S. White, of New York City, per se.
In an action for the infringement of a patent the defendants joined in one answer, which was verified by Samuel White, individually, and as president of the defendant corporation, which is incorporated under the laws of New York state. The said Samuel White is not an attorney admitted to practice law in this court. The plaintiffs move to strike out the answer of White Lamps, Inc., upon the ground that a corporation cannot appear in person.
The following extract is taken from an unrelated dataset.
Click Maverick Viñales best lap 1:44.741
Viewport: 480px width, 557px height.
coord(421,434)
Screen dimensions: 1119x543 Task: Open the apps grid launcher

This is an interesting question which has recently aroused considerable comment. It is not, however, a new problem. At common law a corporation was considered incapable of appearing personally in any action. 1 Coke.Litt., 1st Amer.Edit., §§ 90, 66b; Chitty, vol. 1 (16th Amer.Ed.) 577.
Appearances generally in the federal courts are governed by 28 U.S.C.A. § 394. This section states:
"In all the courts of the United States the parties may plead and manage their own causes personally, or by the assistance of such counsel or attorneys at law as, by the rules of the said courts, respectively, are permitted to manage and conduct causes therein."
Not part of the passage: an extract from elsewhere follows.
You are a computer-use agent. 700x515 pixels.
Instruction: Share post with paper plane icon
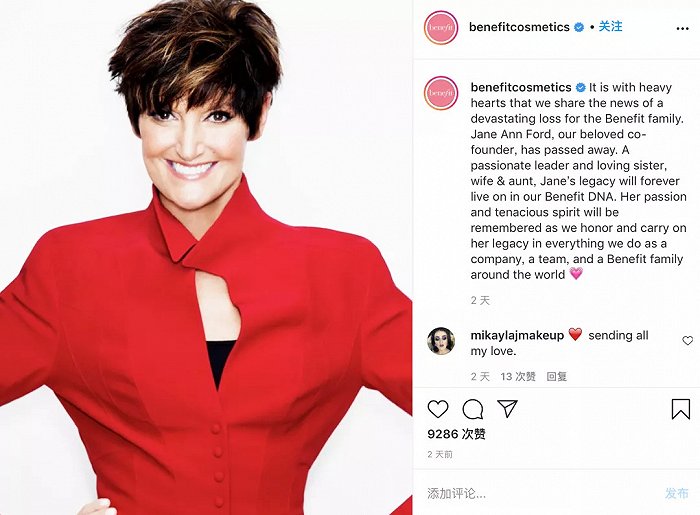[x=507, y=408]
In the case of Mullin-Johnson Co. v. Penn. Mut. Life Ins. Co. (D.C.) 9 F.Supp. 175, it was said:
"Obviously plaintiff corporation could not plead and manage its case personally, as provided in 28 U.S.C.A. § 394, nor could it manage it through an agent of its appointment who is not an attorney of the court."
There is also a dictum to the same effect in Heiskell v. Mozie, 65 App.D.C. 255, 82 F.(2d) 861, where the court denied the right of a person to conduct the litigation in propria persona where he was the mere assignee of a claim for that specific purpose, and Judge Groner, in the course of his opinion, remarked, "No more can a corporation appear in proper person." 65 App.D.C. 255, 82 F.(2d) 861, at page 863
In Osborn et al. v. Bank of the United States, 9 Wheat. (22 U.S.) 738, at pages 829, 830, 6 L.Ed. 204, where the court had before it, among other matters, the question of whether the record of the case should disclose that the defendant bank authorized the institution or prosecution of the suit, Chief Justice Marshall, in the course of his opinion, stated:
To like effect is Commercial & Railroad Bank of Vicksburg v. Slocomb, 14 Pet. (39 U.S.) 60, 10 L.Ed. 354, where the question involved was whether or not a corporation in appearing in the court below by an attorney and pleading to the jurisdiction of the court, by the very fact of its appearance waived all objections to the jurisdiction of the court. In disposing of this question, the court stated at page 65, 14 Pet., 10 L.Ed. 354:
"But we are clearly of...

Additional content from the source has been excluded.